(Beginning of SELECTED PASSAGE)
Conflict of interest TDC has served as a consultant for Boehringer-Ingelheim Pharmaceuticals and Lundbeck A/S. The other authors report no conflicts of interest.

Figures

Fig. 1
Fig. 1. Flowchart of the data processing pipeline used in the study.
The connectomic associations were identified in the HCP sample and further investigated for clinical associations in the CNP sample.
Fig. 2
Fig. 2. Connectome-wide associations of PRS in the HCP data.
a The identified network consisted of 54 nodes and 69 edges predominantly located in the visual system, default-mode system, and frontoparietal system (SM sensorimotor, VIS visual, AUD auditory, DMN default-mode, CON cingulo-opercular, FPN frontoparietal, SAL salience, ATT attention, SUB subcortex). b The scatter plot showed significant correlation between PRSs and the mean cross-paradigm connectivity of the identified network. Note that the cross-paradigm connectivity values were defined at the PCA space and were rescaled to be mean centered at zero. c The functional connectivity strengths of the identified network were significantly correlated with PRSs in each of the eight studied paradigms, confirming that the observed association is brain-state-independent.
Fig. 3
Fig. 3. Clinical and cognitive relevance of the PRS-related network in the CNP data.
(End of SELECTED PASSAGE)
(Beginning of RECORDS PROVIDED)
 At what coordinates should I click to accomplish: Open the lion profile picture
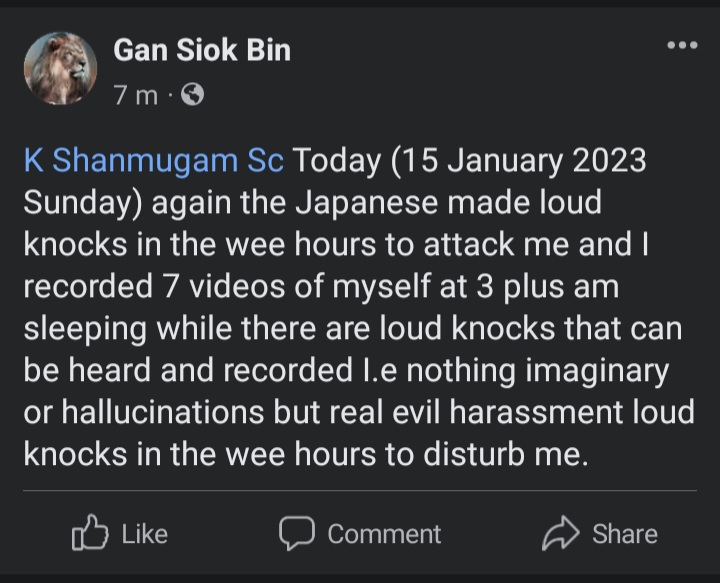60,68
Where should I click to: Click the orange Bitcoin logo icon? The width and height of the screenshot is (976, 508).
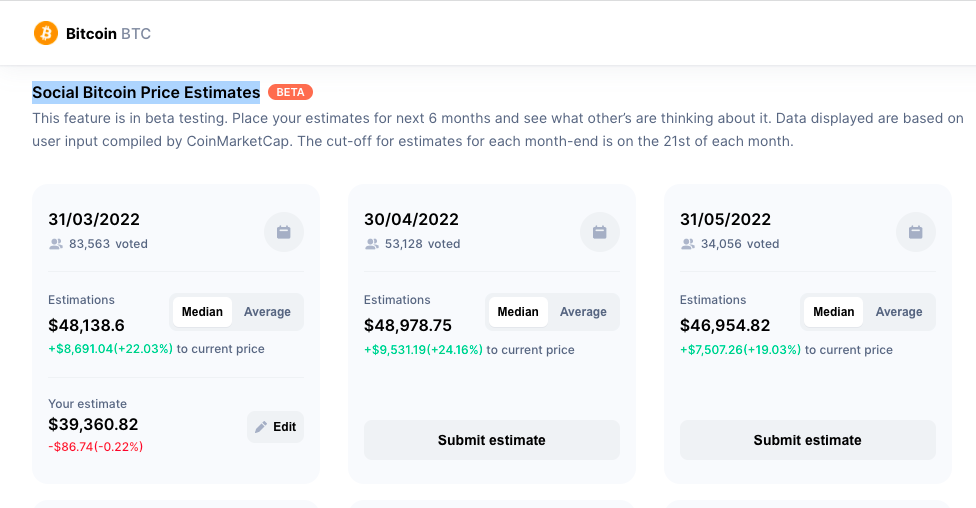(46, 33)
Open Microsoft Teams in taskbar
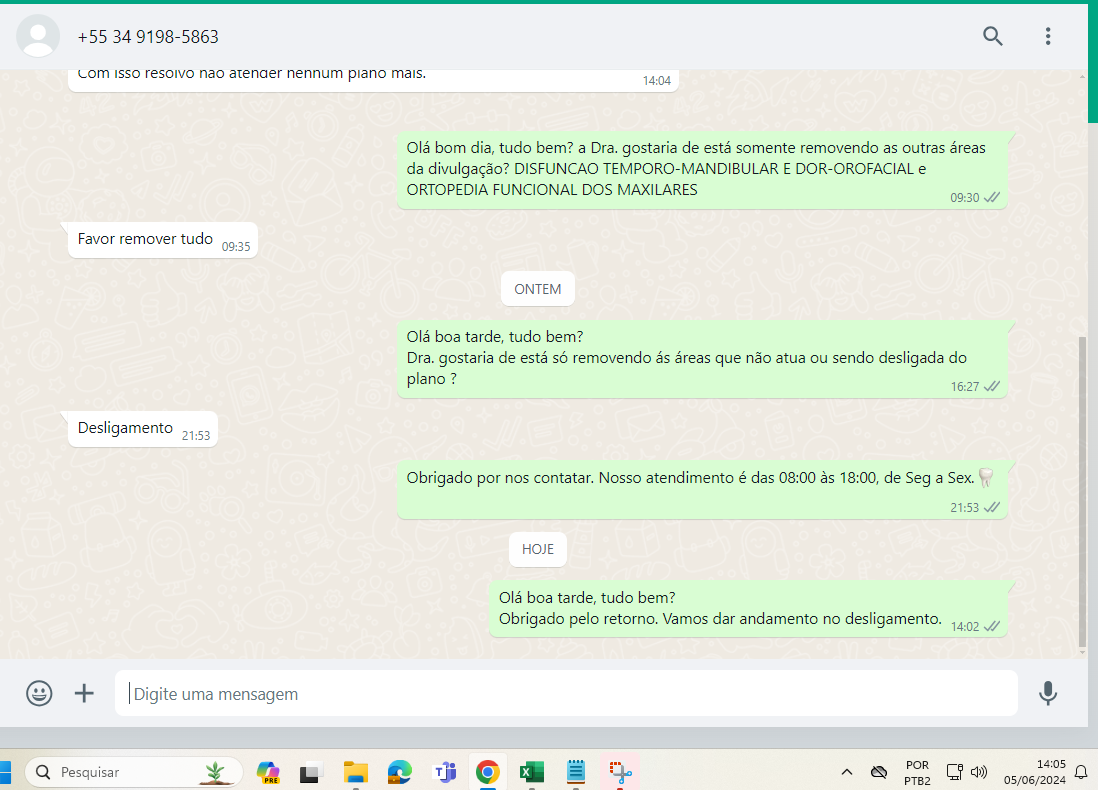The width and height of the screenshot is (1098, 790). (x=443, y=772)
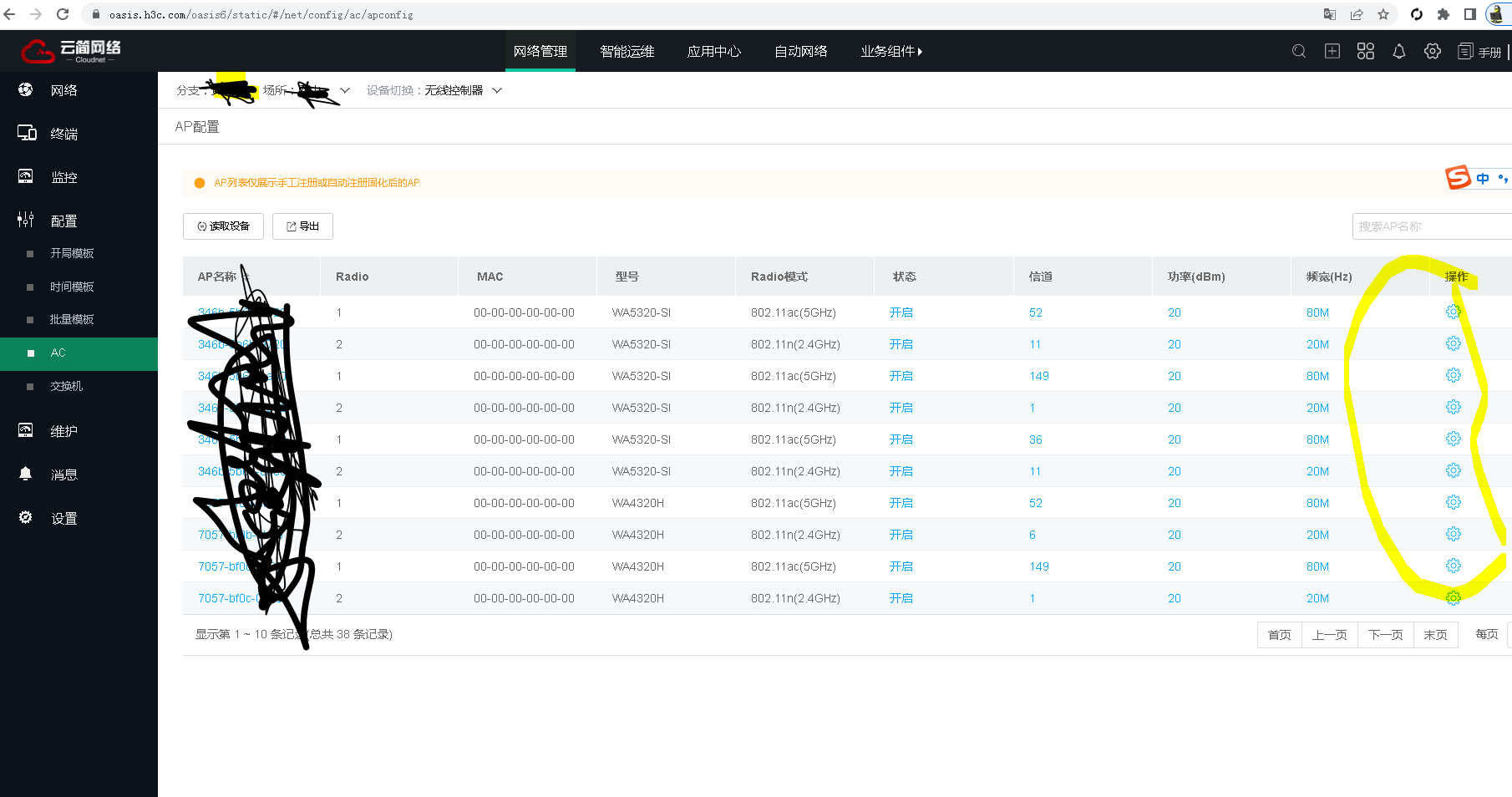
(End of RECORDS PROVIDED)
TASK REQUIREMENTS.
- A) According to the passage, how many nodes and edges does the identified network contain?
- B) List every system in which the passage says the identified network was predominantly located.
- C) Using the passage, explain why the observed association between PRSs and the identified network is described as brain-state-independent.

RESULTS BY TASK.
- A) 54 nodes and 69 edges.

- B)
- Visual system
- Default-mode system
- Frontoparietal system

- C) The functional connectivity strengths of the identified network were significantly correlated with PRSs in each of the eight studied paradigms. That consistency across paradigms is what confirms the association does not depend on brain state.